Six of the chapters, about half the total, set out Ward's general argument, and explore general issues about anarchic versus hierarchic social organisation. Ward argues that social complexity requires the emergence of complex, networked social forms as opposed to the simplistic forms of hierarchy. Spontaneous order and self-organisation are traced across social experiments, decentralised state systems such as those in Switzerland, insurrectionary situations such as Hungary in 1956, and stateless indigenous societies in these chapters as part of a general argument that hierarchy stunts social life and is inferior in many ways to networks and self-organisation. The argument is then specified in terms of a range of sociological or "social policy" issues setting out objections to hierarchy and examples of anarchic/non-hierarchic practice in a number of areas: planning, employment, play, education, housing, welfare institutions, the family and deviance. These short chapters cover a huge amount of material in a very short space and in a very accessible way, linking classical anarchist theories to modern sociological critiques, social experiments and alternative approaches (with an emphasis on alternatives within industrial societies). The chapter on education for example criticises compulsory education for its links to nationalism and social conformity and for anti-educational effects, and also discusses Rousseau, Godwin and Bakunin on education, Goodman, Illich, Freire, deschooling, Free Schools, itinerant pedagogues, alternative schools in historic Spain, Ruskin College, and the student revolts of 1968, all in a mere eight pages. The chapters are short, accessible pieces replete with empirical examples and attempts to capture the imagination of the reader; they read almost like newspaper editorials or commentaries.

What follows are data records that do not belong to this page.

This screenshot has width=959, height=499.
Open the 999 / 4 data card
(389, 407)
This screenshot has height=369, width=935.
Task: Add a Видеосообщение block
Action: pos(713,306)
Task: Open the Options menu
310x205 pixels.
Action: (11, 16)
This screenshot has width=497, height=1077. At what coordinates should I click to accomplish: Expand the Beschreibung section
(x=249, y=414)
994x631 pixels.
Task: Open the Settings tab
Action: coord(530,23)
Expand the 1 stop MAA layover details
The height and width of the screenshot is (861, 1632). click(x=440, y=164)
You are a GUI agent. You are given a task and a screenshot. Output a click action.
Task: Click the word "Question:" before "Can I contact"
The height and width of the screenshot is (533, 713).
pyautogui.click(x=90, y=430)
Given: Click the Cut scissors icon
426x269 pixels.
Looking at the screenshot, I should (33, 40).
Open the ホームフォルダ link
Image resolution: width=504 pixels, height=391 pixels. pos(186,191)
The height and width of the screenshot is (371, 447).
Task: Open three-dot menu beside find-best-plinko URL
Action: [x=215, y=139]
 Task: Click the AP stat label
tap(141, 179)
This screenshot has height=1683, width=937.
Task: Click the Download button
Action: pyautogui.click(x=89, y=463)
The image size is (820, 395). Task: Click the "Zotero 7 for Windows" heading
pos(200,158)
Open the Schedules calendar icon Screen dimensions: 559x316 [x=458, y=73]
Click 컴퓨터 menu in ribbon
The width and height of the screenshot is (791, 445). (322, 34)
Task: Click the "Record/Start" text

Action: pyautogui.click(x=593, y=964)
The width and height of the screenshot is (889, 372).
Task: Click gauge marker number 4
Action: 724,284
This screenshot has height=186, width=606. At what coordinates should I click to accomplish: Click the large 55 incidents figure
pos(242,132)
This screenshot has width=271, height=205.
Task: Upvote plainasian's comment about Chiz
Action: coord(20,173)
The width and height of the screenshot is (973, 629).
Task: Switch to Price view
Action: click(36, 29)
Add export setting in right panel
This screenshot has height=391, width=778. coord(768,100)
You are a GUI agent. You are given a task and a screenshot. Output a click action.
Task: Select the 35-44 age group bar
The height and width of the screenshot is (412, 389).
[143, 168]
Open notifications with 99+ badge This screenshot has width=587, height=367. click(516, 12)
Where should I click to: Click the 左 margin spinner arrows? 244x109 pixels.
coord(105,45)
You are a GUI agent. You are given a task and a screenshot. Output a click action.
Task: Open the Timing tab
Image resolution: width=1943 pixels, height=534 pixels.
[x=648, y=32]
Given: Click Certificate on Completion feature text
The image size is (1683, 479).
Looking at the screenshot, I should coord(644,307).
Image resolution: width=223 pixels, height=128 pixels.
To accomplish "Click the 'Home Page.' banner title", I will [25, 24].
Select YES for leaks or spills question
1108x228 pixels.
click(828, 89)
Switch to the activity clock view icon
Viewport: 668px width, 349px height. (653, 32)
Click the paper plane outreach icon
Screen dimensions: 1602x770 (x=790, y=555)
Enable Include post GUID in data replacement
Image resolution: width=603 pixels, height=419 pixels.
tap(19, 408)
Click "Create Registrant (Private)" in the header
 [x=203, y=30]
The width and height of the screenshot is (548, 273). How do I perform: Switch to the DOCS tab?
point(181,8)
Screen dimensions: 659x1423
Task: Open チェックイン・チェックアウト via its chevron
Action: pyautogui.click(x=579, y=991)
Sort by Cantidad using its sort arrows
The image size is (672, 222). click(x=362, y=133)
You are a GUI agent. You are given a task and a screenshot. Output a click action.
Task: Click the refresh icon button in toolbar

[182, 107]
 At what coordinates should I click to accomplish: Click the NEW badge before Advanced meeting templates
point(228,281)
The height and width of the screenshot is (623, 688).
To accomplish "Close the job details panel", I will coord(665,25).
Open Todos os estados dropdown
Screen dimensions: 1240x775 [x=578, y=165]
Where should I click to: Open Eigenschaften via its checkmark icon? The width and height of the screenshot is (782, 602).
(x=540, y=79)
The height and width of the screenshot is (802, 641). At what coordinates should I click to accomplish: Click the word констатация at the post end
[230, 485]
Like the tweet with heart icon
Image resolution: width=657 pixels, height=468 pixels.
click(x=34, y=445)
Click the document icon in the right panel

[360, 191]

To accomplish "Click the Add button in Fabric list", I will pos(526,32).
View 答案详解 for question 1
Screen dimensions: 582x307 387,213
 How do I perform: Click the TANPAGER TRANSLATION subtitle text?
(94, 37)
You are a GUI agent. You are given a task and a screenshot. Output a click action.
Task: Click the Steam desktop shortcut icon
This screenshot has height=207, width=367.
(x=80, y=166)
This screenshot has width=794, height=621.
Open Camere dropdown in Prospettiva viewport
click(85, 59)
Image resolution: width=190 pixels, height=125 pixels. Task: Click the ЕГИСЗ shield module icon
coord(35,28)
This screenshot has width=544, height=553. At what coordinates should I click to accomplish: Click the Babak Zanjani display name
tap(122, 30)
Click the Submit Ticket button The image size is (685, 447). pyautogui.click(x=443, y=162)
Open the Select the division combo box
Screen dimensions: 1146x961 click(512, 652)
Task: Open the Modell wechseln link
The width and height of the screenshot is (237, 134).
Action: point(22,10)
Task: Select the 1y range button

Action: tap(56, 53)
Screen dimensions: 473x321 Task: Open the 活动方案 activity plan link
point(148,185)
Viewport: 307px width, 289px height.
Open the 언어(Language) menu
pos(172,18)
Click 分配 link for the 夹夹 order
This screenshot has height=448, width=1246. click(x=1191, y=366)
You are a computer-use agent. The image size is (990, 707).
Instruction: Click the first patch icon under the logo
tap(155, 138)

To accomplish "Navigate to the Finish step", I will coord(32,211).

For its accessibility, empirical richness, constant relevance and detailed argument, this book cannot be faulted. It is in many respects prophetic, prefiguring more recent turns to horizontalism, post-representation and complexity. It reads like a Mutual Aid for the welfare state society. It serves several distinct functions. It can be read as a detailed case for anarchism today based on its relevance to practical problems of social welfare. It can be read as an application of anarchism to sociology, a kind of supplement to introductions to sociological approaches giving a distinct anarchist perspective on these issues. It can be read as an argument within anarchism for a focus on building everyday alternatives to social hierarchies. Or it can be read as a series of essays on contemporary social problems, bringing specialist critiques to a more general audience. It manages to do an awful lot in a very short space and has the potential to really open minds to the possibility of other ways of living.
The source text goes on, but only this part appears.